Stored data:

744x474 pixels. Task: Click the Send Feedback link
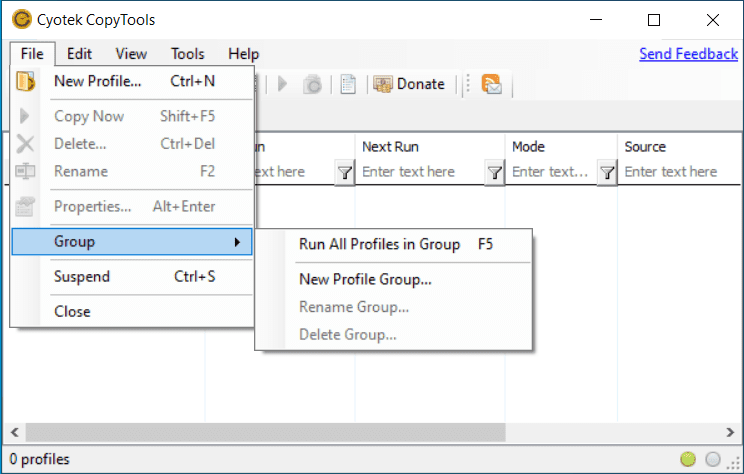688,53
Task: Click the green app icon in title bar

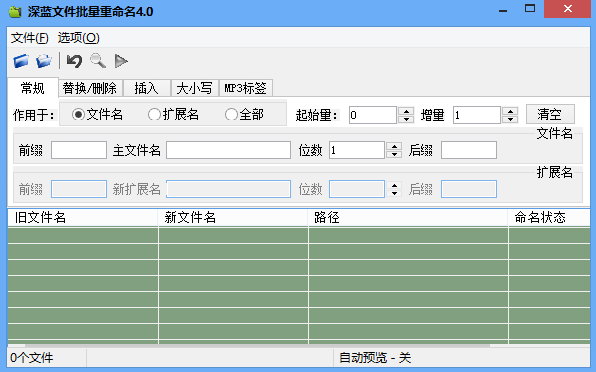Action: (x=15, y=11)
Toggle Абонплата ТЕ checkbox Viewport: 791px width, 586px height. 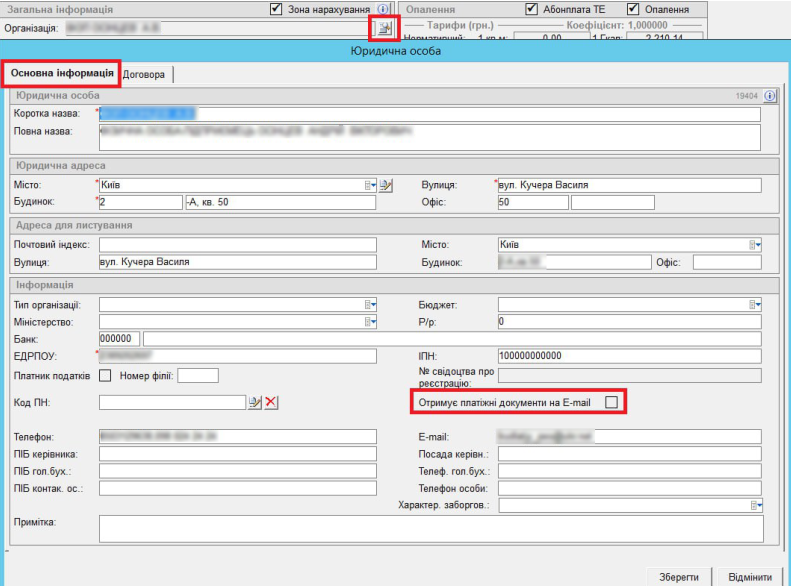532,9
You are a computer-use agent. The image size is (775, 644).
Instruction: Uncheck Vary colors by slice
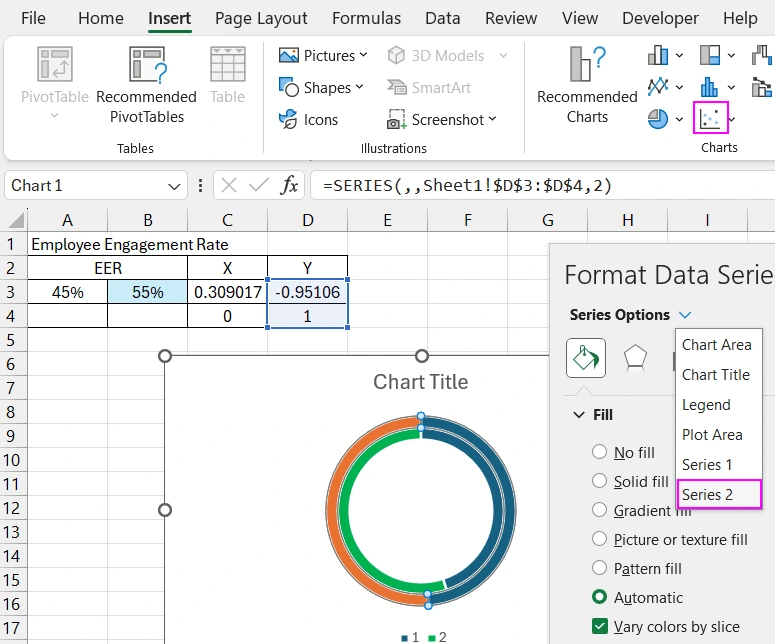click(600, 627)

WHAT TO DO =
In the records above, transcribe exactly the lines from the one containing "You are a computer-use" through the last line, both included, and skip the pictures.

RESPONSE BOX =
You are a computer-use agent. The image size is (775, 644).
Instruction: Uncheck Vary colors by slice
click(600, 627)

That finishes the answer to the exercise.